[Task] Write out, precisely and in full, each line of the material.

── Dataset

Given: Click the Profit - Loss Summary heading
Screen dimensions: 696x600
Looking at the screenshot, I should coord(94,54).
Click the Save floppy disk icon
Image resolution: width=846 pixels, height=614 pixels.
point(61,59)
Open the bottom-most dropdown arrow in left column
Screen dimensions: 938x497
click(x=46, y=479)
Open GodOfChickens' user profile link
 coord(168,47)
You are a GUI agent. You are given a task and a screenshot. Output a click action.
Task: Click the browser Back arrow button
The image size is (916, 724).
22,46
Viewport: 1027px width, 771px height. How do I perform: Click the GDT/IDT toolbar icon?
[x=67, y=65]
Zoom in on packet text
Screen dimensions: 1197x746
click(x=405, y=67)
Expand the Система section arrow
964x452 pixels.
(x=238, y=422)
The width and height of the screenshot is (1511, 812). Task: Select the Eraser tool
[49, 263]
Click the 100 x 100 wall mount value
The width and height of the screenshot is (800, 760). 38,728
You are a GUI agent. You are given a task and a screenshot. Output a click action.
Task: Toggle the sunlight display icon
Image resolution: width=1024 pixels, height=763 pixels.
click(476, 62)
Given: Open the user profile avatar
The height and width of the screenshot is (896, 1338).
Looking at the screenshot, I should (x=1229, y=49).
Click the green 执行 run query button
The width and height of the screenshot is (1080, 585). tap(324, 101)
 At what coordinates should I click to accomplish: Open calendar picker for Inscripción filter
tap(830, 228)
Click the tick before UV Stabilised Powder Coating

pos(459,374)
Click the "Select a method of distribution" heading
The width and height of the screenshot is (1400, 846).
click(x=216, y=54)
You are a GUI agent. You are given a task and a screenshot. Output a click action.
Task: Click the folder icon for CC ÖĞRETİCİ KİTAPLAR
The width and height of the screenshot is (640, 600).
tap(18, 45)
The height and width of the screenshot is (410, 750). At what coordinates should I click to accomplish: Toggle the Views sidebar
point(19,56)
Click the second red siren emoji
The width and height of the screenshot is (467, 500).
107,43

────

[Worked solution]
Given: Click the Profit - Loss Summary heading
Screen dimensions: 696x600
Looking at the screenshot, I should coord(94,54).
Click the Save floppy disk icon
Image resolution: width=846 pixels, height=614 pixels.
point(61,59)
Open the bottom-most dropdown arrow in left column
Screen dimensions: 938x497
click(x=46, y=479)
Open GodOfChickens' user profile link
 coord(168,47)
You are a GUI agent. You are given a task and a screenshot. Output a click action.
Task: Click the browser Back arrow button
The image size is (916, 724).
22,46
Viewport: 1027px width, 771px height. How do I perform: Click the GDT/IDT toolbar icon?
[x=67, y=65]
Zoom in on packet text
Screen dimensions: 1197x746
click(x=405, y=67)
Expand the Система section arrow
964x452 pixels.
(x=238, y=422)
The width and height of the screenshot is (1511, 812). Task: Select the Eraser tool
[49, 263]
Click the 100 x 100 wall mount value
The width and height of the screenshot is (800, 760). 38,728
You are a GUI agent. You are given a task and a screenshot. Output a click action.
Task: Toggle the sunlight display icon
Image resolution: width=1024 pixels, height=763 pixels.
click(476, 62)
Given: Open the user profile avatar
The height and width of the screenshot is (896, 1338).
Looking at the screenshot, I should (x=1229, y=49).
Click the green 执行 run query button
The width and height of the screenshot is (1080, 585). tap(324, 101)
 At what coordinates should I click to accomplish: Open calendar picker for Inscripción filter
tap(830, 228)
Click the tick before UV Stabilised Powder Coating

pos(459,374)
Click the "Select a method of distribution" heading
The width and height of the screenshot is (1400, 846).
click(x=216, y=54)
You are a GUI agent. You are given a task and a screenshot. Output a click action.
Task: Click the folder icon for CC ÖĞRETİCİ KİTAPLAR
The width and height of the screenshot is (640, 600).
tap(18, 45)
The height and width of the screenshot is (410, 750). At what coordinates should I click to accomplish: Toggle the Views sidebar
point(19,56)
Click the second red siren emoji
The width and height of the screenshot is (467, 500).
107,43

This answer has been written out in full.